─── Record excerpts

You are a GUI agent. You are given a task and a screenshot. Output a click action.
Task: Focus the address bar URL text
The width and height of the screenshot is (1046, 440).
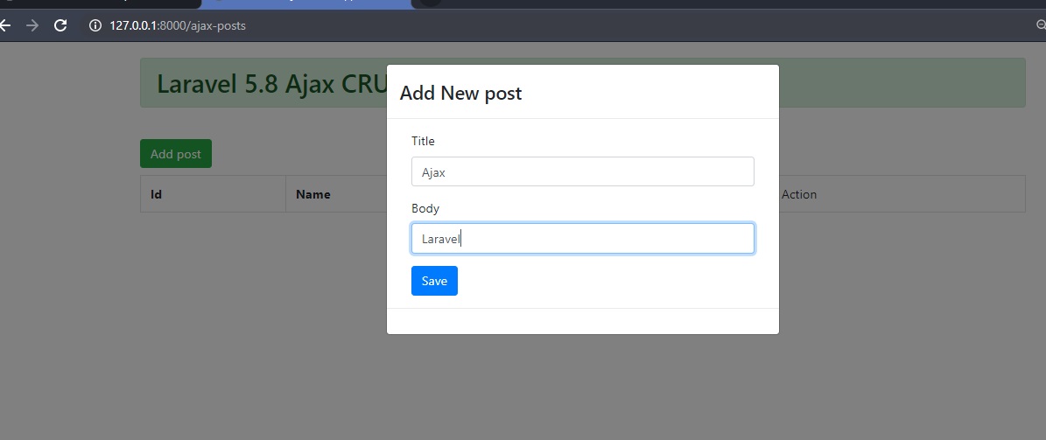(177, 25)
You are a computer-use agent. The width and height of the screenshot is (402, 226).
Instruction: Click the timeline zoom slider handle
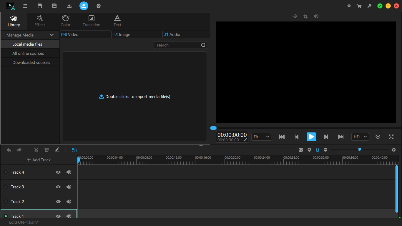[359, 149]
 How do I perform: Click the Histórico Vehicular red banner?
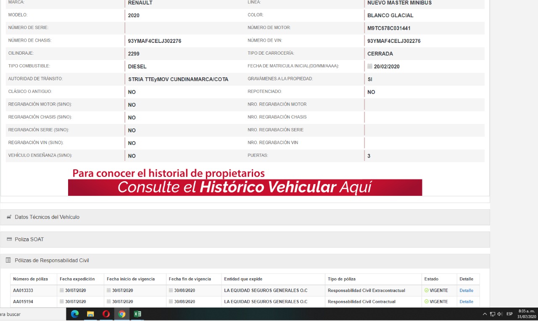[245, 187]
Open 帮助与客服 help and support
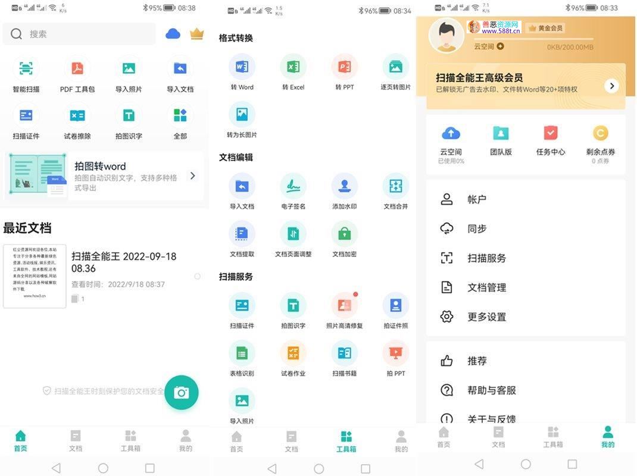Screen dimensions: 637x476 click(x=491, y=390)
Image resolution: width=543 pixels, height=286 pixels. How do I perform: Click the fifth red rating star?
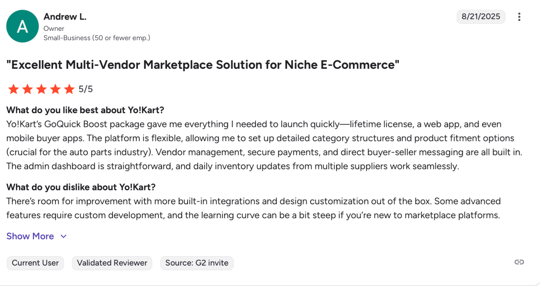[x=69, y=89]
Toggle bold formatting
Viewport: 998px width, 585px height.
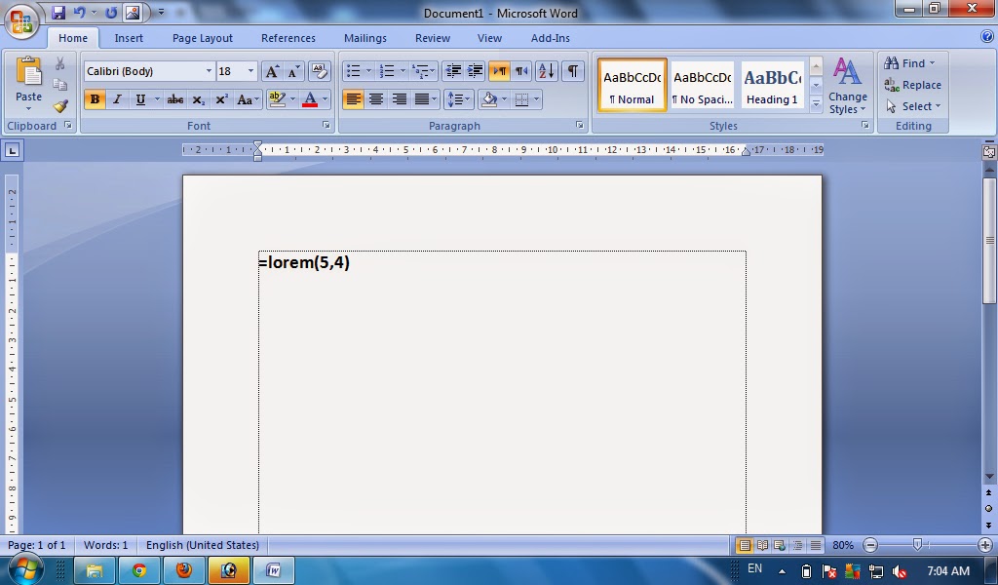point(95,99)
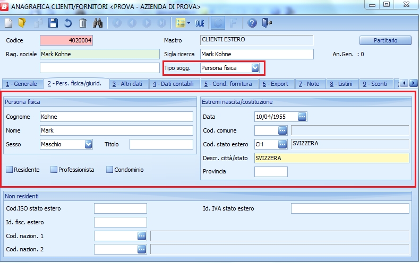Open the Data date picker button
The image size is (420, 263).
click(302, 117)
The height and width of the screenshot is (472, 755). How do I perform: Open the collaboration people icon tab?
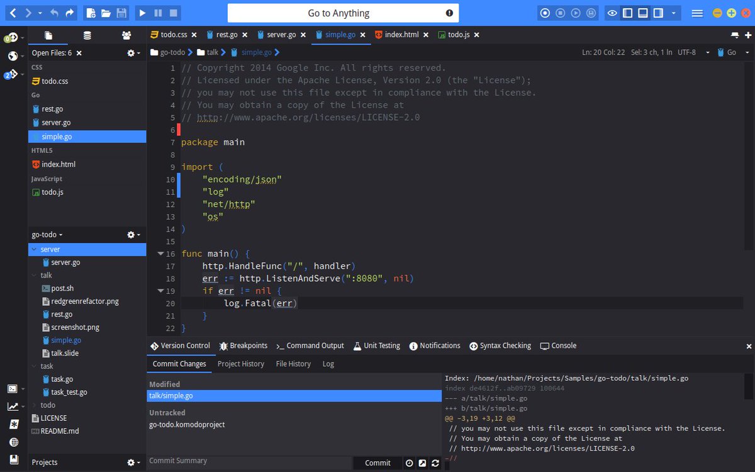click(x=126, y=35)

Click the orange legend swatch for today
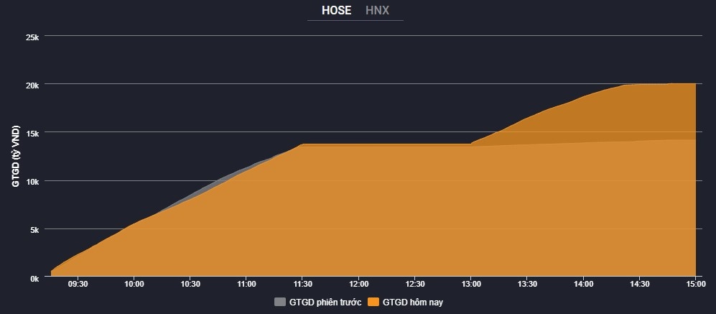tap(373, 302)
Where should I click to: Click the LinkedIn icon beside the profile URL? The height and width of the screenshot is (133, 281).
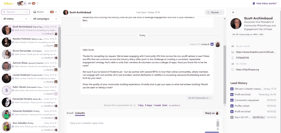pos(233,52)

──────
─── Record excerpts

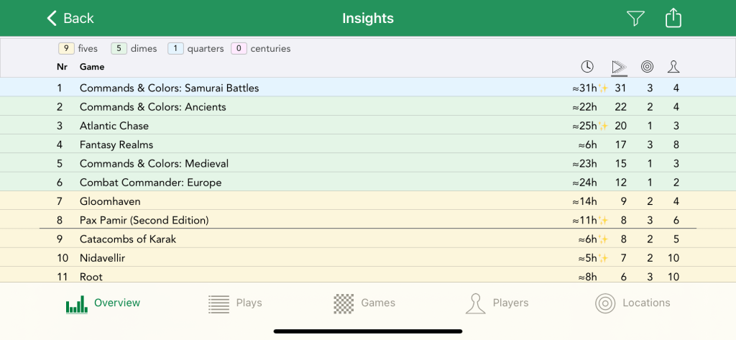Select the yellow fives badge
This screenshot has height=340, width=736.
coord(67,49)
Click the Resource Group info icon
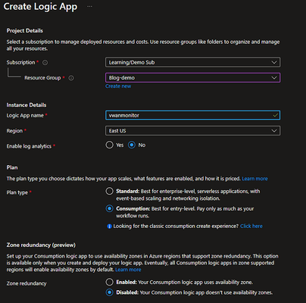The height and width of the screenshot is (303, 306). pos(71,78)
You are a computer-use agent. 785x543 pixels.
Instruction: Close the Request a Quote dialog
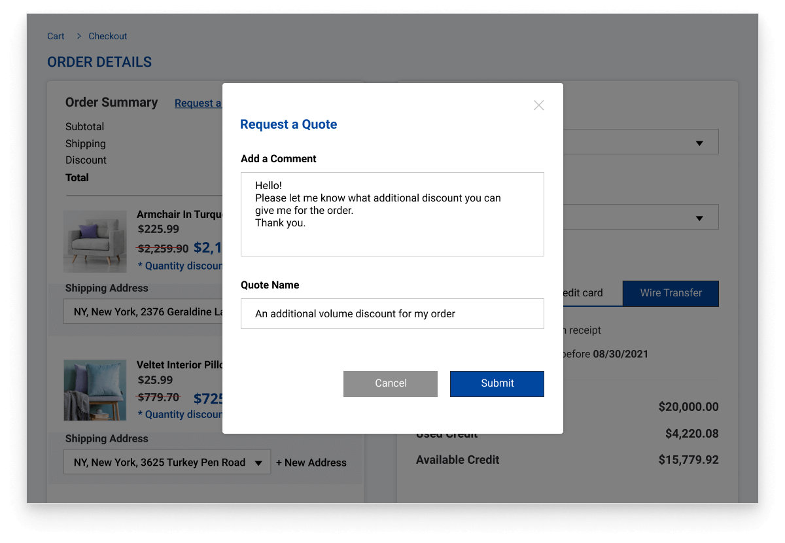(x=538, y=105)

──────

What you need to do
Each line in the data that holds the string "agent" needs to be copied.

Output
You are a GUI agent. You are given a task and a screenshot. Output a click action.
You are a computer-use agent. The width and height of the screenshot is (402, 226).
You are a computer-use agent. 785x543 pixels.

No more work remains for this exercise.